Technology stocks dragged down the equity market ahead of Friday's jobs report as traders weighed the economic impacts of the war in Ukraine. The rally in oil eased, with crude experiencing an extraordinary run of volatility.
The S&P 500 erased gains, while the tech-heavy Nasdaq 100 underperformed major benchmarks as megacaps Tesla Inc. and Amazon.com Inc. sank at least 2.7%. West Texas Intermediate topped $116 before pulling back. Zinc reached its highest since 2007 and aluminum jumped to a record as industrial metals extended a surge fueled by trade turmoil and the increasing economic isolation of Russia.
Traders awaited the government's employment report, which is currently forecast to show the U.S. added 415,000 jobs in February. Rapid wage growth in the U.S. likely isn't retreating any time soon. Along with soaring commodities prices since Russia's invasion of Ukraine, high labor costs are yet another factor the Federal Reserve will have to contend with as it prepares to raise interest rates to tamp down inflation.

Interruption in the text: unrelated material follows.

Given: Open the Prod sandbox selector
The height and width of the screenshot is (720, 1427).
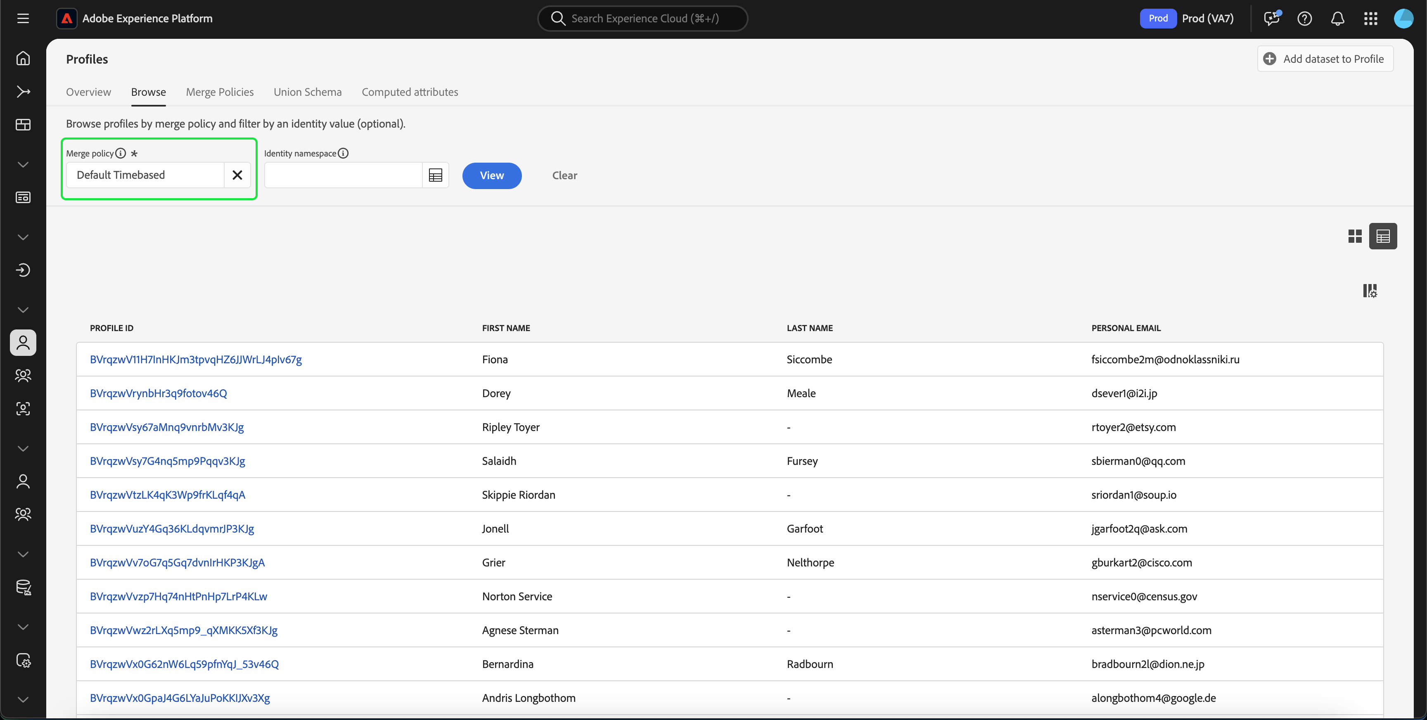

Fed Chair Jerome Powell said the surge in energy prices is likely to spill into inflation and if that shift proved to be lasting, it could put upward pressure at the "margin" to longer-term expectations that the central bank wants to stop creeping up. He also noted the conflict in Ukraine could hit sentiment, harming investment spending.
President Joe Biden's administration said it would sanction eight wealthy Russians and their families and impose visa restrictions on 19 others and 47 of their family, as the U.S. and its allies seek to raise pressure on the elites around President Vladimir Putin in response to the invasion of Ukraine.
Investors dumped risk assets during Russia's invasion of Ukraine but they found a haven in junk. U.S. high-yield corporate bonds rallied over the last week, thrashing investment-grade, which is much more susceptible to rising rates. Strategists expect the debt to continue to do well, even as higher-rated bonds sell off.
Treasuries reached "extreme overbought territory" prior to Wednesday's rebound in yields, according to JPMorgan Chase & Co. strategists. On a technical basis, the bank's strategists still view the bear market as intact and expect the 10-year yield to exceed 2% in the months ahead.